On using dreams
Although dreams are rarely organised enough to be set down as a complete story, they can be certainly a starting point for a story idea.
When I'm in between books, I sometimes dream of complete stories, often presented in a film, and usually in an entirely different genre than I write in, such as murder mystery. I've never followed these up, but if you're searching for ideas and this kind of thing happens, why not try it?
I used a richly symbolic dream of my own as the basis for Sally's Painting Room. The dream was about scrubbing away the garbage surrounding the trauma of a car accident, in order to get into my writing room. The book, an early reader, translated this literally to a small child cleaning out a hidden attic room to make it into her own painting space.
Dreams appropriate to the characters can also add depth to novels.
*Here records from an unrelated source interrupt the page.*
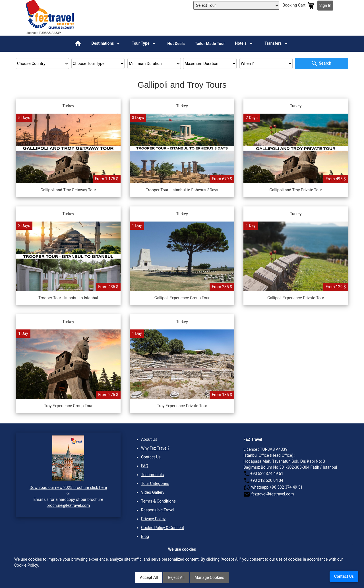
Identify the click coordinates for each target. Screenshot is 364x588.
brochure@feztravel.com (68, 505)
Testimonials (152, 475)
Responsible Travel (158, 510)
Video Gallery (153, 492)
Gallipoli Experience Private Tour (296, 298)
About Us (149, 439)
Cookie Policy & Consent (162, 528)
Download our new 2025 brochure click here (68, 487)
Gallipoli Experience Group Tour (182, 298)
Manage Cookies (209, 577)
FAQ (144, 466)
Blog (145, 536)
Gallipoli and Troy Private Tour (295, 190)
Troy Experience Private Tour (182, 406)
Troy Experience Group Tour (68, 406)
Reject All (176, 577)
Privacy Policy (153, 519)
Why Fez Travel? (155, 448)
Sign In (325, 5)
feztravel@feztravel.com (272, 494)
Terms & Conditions (158, 501)
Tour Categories (155, 483)
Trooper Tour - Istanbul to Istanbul (68, 298)
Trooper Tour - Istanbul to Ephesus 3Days (182, 190)
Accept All (149, 577)
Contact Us (151, 457)
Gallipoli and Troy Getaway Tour (68, 190)
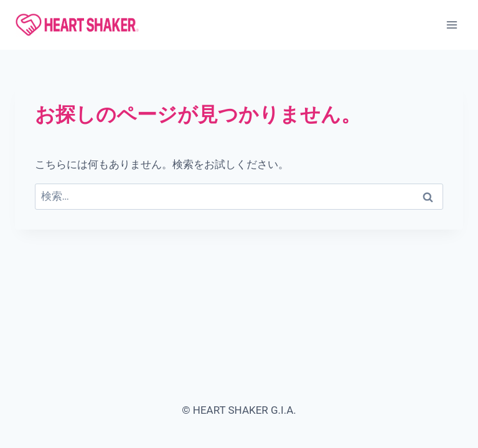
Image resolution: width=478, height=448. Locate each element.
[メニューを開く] (451, 24)
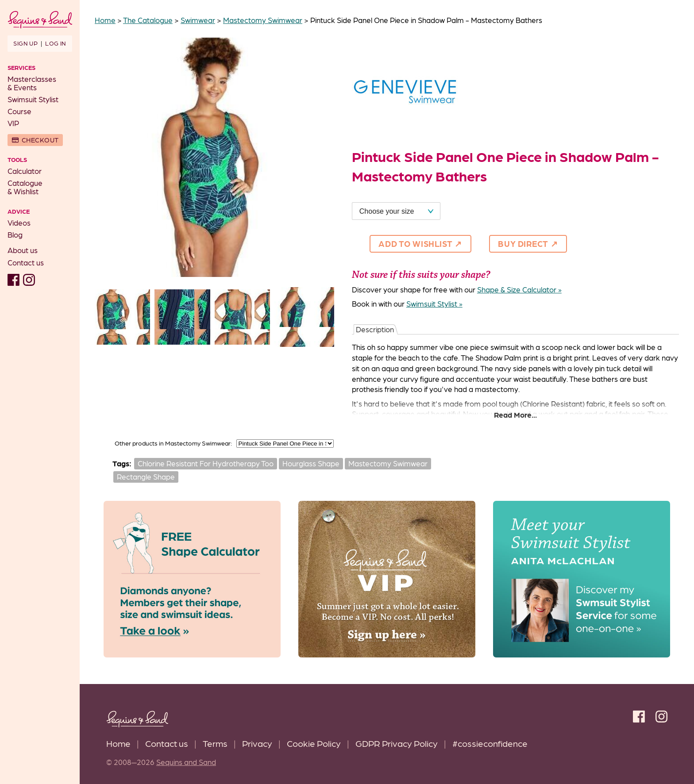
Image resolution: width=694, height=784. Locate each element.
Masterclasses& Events (32, 83)
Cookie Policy (314, 743)
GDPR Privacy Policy (397, 743)
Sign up (25, 43)
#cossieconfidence (490, 743)
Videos (19, 223)
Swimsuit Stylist (33, 99)
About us (23, 250)
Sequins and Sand (186, 762)
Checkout (40, 140)
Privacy (257, 743)
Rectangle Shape (146, 477)
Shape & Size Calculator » (519, 289)
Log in (55, 43)
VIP (13, 123)
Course (19, 111)
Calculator (24, 171)
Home (118, 743)
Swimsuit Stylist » (434, 304)
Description (375, 329)
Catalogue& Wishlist (25, 187)
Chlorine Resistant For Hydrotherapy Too (205, 463)
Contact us (26, 262)
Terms (215, 743)
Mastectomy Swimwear (388, 463)
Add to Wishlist (415, 243)
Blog (15, 234)
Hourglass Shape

I used a slightly modified version of the same dream in the novel Peeling the Onion, which drew on my own accident and recovery, though written in the persona of a seventeen year old girl.
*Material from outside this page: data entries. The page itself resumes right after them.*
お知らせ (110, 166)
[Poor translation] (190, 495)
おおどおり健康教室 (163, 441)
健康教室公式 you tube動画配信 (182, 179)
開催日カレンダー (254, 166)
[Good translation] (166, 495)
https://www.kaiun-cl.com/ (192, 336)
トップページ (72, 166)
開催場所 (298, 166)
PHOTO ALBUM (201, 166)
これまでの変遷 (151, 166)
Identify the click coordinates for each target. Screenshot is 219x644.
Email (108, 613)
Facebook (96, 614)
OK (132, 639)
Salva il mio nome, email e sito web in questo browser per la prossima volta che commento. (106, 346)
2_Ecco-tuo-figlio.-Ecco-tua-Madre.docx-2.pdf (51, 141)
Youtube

Occasionally, at the stage where I'm totally immersed in the story, I've had dreams that seemed to belong to the character rather than me; I've used one in a work in slow progress, and another, totally inexplicable dream of flying over a landscape that I later identified as southern England, in my novel The House at Evelyn's Pond.
So, although as a general rule it's best to avoid solving a story with 'and then I woke up', don't be afraid to use a dream as a jumping off point as an idea to explore!